┌─ Source

Thank you. [Operator Instructions] Our first question comes from Scott Hanold with RBC Capital Markets.

Analyst
Scott Michael Hanold

Hi guys.

Executive
David E. Lancaster

Hi Scott.

Executive
Joseph Wm. Foran

Hey Scott.

Analyst
Scott Michael Hanold

So I mean seeing capex, where it was this quarter was very, very good, well below expectations. And can you kind of give us some quantifications on some of the savings you're seeing and where we could ultimately -- maybe look through where you were at the end of '19, where we are today, but where could we be as we enter 2020. I don't know if there's a relative figure like dollar per foot completed or an average well cost of a typical lateral length. Or if you can give us some context of how that's progressed to today and where we can expect it to go in 2020?

Executive
David E. Lancaster

Yeah. Hey Scott, it's David. I think that we had put out in the investor deck this last quarter, so a slide that had talked to how we thought that 2019 could go in terms of our ability to improve our capital efficiency. And I think that we have said that kind of on a dollar per foot basis, as I recall, that we thought that would be down 13% or 14% over the course of this year. So far, I think we're probably a little bit ahead of that this year. And I think that, that had projected we'd be down another 10% to 12% again next year. Of course, that assumed that there wasn't any inflation in service costs, that those would remain flat because we were trying to give an idea of what our own capital efficiencies could be. So I think that we're probably running a little ahead of our expectations. And I give a lot of credit, of course, to the operations group for their abilities to do that. I think that's been accomplished, both on the drilling side and probably, in particular, on the stimulation side as well.

└─
┌─ Data entries

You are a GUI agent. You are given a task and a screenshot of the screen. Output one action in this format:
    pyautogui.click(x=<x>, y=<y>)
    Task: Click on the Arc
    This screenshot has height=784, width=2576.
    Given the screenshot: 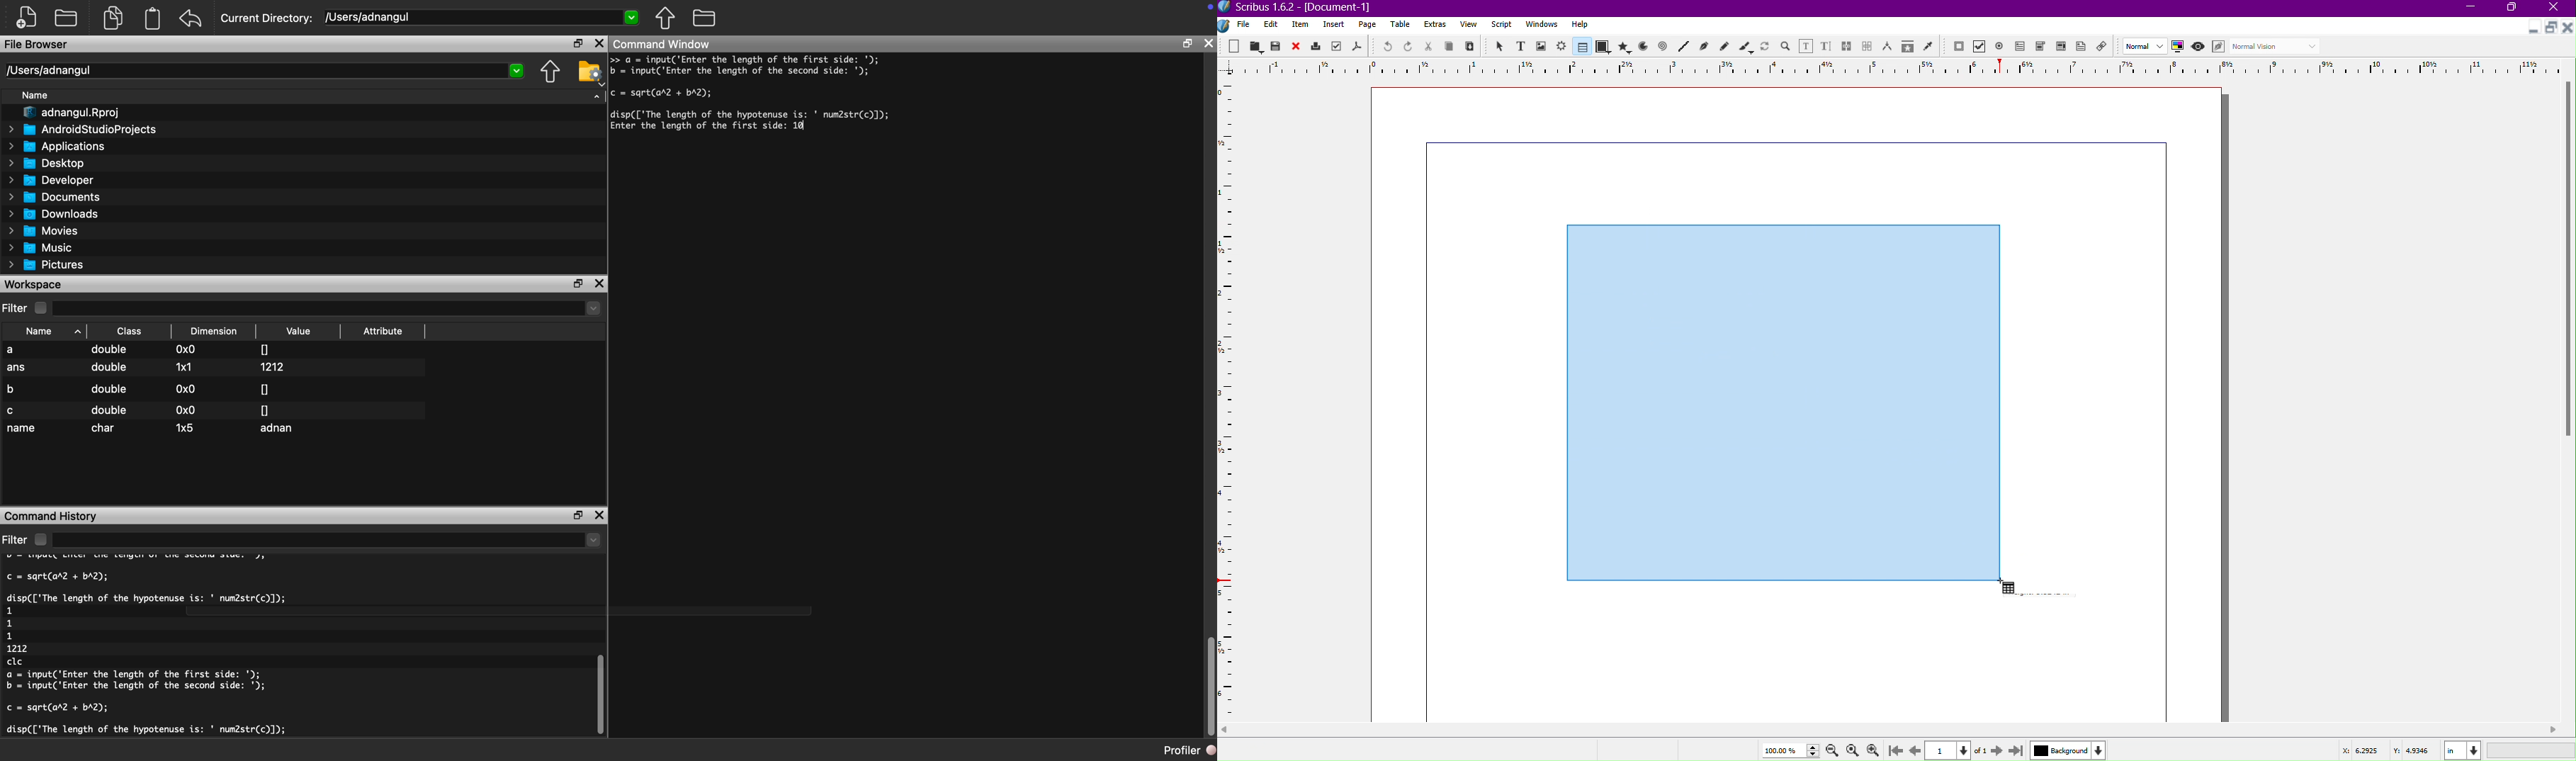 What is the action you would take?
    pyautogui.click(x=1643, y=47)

└─

• **Given exercise 1**: Decide whether each statement agrees with the call transcript, answering yes or no and quoting the deciding words: (a) Scott Hanold is with RBC Capital Markets. (b) A reduction of 13% or 14% on a dollar per foot basis was expected over the course of this year. (c) The projection for next year assumed that service costs would rise.
• **Given exercise 2**: Format the lines of the entries as a Markdown table with the columns Line and Text, starting at the first line of the entries and ending at the line containing "This screenshot has", with blank lines omitted.
The call transcript and the entries have no connection to each other.

• **Correct output 1**:
(a) Yes: "Our first question comes from Scott Hanold with RBC Capital Markets."
(b) Yes: "we thought that would be down 13% or 14% over the course of this year."
(c) No: "that assumed that there wasn't any inflation in service costs, that those would remain flat"

• **Correct output 2**:
| Line | Text |
|---|---|
| 1 | You are a GUI agent. You are given a task and a screenshot of the screen. Output one action in this format: |
| 2 |     pyautogui.click(x=<x>, y=<y>) |
| 3 |     Task: Click on the Arc |
| 4 |     This screenshot has height=784, width=2576. |